We present here compelling evidence that the dTAG system is highly efficient and functional in early mammalian development. However, there are few limitations and considerations that should be highlighted. First, as is the case with any other system, efficiency and dynamics of the dTAG system are partially target dependent (Nabet et al., 2018, 2020). Thus, it is necessary to validate degradation of the target protein in cell models before generating mice. Importantly, a fusion protein-tag is required for the system, making it possible that the tag may misfold or impact the protein’s function. Thus, it is necessary to validate the function of the tagged protein.

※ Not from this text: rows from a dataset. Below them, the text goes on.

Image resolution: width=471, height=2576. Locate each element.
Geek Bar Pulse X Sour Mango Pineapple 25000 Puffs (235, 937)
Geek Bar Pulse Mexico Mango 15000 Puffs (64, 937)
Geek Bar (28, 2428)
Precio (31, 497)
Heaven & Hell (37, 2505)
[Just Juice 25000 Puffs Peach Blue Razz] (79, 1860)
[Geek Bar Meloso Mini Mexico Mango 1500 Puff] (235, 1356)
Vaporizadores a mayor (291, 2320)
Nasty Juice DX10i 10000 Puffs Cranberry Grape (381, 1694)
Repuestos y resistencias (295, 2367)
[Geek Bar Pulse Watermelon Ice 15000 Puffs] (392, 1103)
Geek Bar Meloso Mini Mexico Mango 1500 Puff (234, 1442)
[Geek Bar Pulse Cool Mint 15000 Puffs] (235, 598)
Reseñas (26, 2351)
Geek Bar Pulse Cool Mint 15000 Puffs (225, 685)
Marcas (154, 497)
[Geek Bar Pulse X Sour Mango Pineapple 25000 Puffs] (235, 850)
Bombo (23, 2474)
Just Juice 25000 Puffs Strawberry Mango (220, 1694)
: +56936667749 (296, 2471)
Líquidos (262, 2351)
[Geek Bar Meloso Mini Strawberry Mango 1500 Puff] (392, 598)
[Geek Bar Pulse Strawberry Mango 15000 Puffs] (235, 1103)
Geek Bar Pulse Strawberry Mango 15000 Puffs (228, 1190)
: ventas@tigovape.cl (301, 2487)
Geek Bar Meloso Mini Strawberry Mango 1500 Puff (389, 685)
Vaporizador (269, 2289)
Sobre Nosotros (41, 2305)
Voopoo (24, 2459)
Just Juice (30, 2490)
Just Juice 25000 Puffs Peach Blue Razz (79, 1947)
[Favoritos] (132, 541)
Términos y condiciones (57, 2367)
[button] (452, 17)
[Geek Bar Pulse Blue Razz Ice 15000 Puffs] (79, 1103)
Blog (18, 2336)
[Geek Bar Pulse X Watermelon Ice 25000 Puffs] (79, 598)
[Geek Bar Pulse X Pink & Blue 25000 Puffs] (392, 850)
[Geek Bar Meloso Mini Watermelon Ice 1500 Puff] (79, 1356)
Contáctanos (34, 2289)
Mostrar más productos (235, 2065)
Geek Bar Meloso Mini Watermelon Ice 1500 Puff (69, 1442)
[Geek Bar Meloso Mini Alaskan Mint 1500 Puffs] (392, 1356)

One other in vivo-specific limitation is the pharmacokinetics of dTAGv-1 and dTAG-13. Our data suggests that to maintain full degradation of the target protein in vivo, injections are required every ~12 hours. Thus, while the system is ideal for short-term studies, it can be cumbersome for long-term studies. This can be potentially circumvented by continuous perfusion systems or development of longer acting in vivo dTAG small molecules. While this manuscript was in revision, a pre-print described adapting the AID system to degrade endogenous proteins in vivo, thus expanding the available toolbox for in vivo protein perturbation (Macdonald et al., 2022).

STAR METHODS

RESOURCE AVAILABILITY

Lead contact

Request for resources and reagents should be directed to and will be fulfilled by the lead contact, Anna-Katerina Hadjantonakis (hadj@mskcc.org)

Materials availability

Plasmids, cell line, and mouse line generated in this study are available upon request from the lead contact.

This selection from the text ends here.